We've been back aboard Play Actor for several months now, and my feet are back to normal -- brown, callused, sporting a few cuts and a sprained or broken toe or two.  So what's this about a storm?

Oh, yeah.  I got distracted, thinking about my feet, and shoes.  When we're settled in a place, as we are in St. Martin, we usually hoist the dinghy along the side of Play Actor at night.  That keeps barnacles and other assorted critters from growing on the bottom.  Last night, just as we were going to bed, a squall blew through our calm anchorage, with some gusty winds in excess of 40 knots.  We were feeling snug and cozy when there was a loud smack on the side of the hull.  Leslie went up on deck to see what happened and discovered that the dinghy had gone airborne, flying up on its tether and landing on edge alongside the big boat.  The smack was the top of the outboard hitting the hull.  That's about 300 pounds of dinghy flying around.

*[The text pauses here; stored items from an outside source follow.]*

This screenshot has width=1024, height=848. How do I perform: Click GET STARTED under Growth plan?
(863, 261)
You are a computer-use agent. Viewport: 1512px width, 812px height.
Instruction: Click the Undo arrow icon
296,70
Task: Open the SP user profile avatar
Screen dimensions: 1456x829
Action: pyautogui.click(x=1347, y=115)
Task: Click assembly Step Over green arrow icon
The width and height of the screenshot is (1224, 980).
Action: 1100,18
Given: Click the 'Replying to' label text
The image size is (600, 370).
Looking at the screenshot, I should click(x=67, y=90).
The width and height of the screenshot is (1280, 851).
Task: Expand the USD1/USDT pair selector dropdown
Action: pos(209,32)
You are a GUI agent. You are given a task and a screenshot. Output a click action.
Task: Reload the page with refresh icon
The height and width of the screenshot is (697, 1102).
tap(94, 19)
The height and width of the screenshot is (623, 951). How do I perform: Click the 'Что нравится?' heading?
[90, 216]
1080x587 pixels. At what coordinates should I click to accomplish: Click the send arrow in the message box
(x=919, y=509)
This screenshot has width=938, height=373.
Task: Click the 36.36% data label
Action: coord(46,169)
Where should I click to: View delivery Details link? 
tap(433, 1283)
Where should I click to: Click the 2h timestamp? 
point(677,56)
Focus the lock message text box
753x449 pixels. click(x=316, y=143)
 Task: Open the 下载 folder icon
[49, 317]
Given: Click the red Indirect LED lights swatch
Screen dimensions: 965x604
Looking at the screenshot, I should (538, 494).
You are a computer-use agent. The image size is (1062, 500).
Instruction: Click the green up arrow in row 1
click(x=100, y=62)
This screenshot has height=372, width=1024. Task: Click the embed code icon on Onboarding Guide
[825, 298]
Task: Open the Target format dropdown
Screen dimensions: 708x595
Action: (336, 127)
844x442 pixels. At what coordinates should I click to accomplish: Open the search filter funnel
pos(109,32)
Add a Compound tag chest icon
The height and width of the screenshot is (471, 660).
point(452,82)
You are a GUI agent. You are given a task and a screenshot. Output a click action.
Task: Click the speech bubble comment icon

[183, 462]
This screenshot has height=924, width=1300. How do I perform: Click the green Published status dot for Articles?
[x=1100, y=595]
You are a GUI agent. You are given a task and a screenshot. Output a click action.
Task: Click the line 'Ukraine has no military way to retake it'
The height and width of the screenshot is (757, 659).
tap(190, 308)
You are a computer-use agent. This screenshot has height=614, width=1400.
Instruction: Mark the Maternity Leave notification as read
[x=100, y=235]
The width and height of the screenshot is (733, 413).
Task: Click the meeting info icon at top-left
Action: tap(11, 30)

I climbed in the dinghy and managed to get it flying right-side up, using my weight for ballast.  We dropped it in the water and moved it to trail off the stern of Play Actor for the night.  After a good night's sleep, under covers, even, (a rare treat, in the tropics) we took a look at the dinghy in daylight.  Everything is fine, except…

There were only three flip flops in there!  Between us, we have four feet, so we knew right away that we lost one.  Of course, since I'm the one with limited footwear options, it was one of mine.  Now I've got to hop to the dive shop and see if I can buy a new Reef sandal.  With my luck, I'll probably have to spring for a pair.